1. Never do anything. If you wait around long enough, someone else will do it.
2. Don't move. Moving is overrated.
3. Never run. Running is the worst thing you can do. I had to run once.. big mistake.
4. If something is not in your reach, you don't need it. Before you get up to get something across the room next time, think. Do you really want to get up and walk all the way there and all the way back to get it? Yeah, I know. I felt stupid for moving all those times.
5. Don't have an opinion. Opinions are thoughts, and thoughts are work.
6. Don't work. Working is for suckers. Be a CEO if you can, they never do anything.
7. If you have to move, fuss about it. Make it well known that you're pissed off because you have to move. Sigh a lot. Drag your feet and arch your back at 60 degrees (bad posture helps you to conform to the shapes of couches when you sit down, and it makes you look tired).

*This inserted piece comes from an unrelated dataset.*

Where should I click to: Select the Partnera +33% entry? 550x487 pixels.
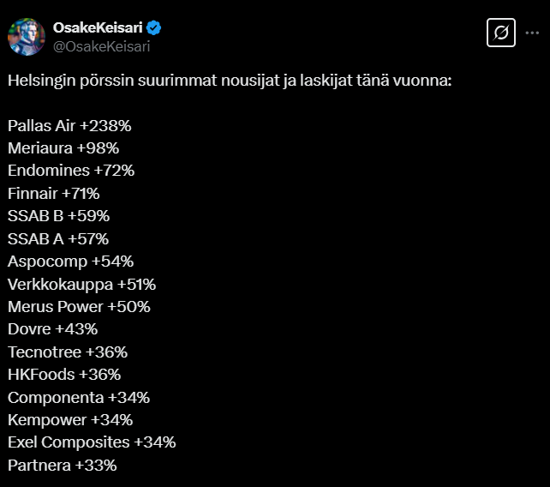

8. Sleep as much as you can. Contrary to common sense and popular belief, sleeping is very productive.
9. Don't talk. Talking requires the movement of your jaw.. way too much work.
10. If you have to work, do a half-assed job at it. Example: If you have to rake leaves, push them out into the road or into your neighbor's yard. If you have a riding lawn mower, run over them a few times until the pieces are small enough to hide in between blades of grass.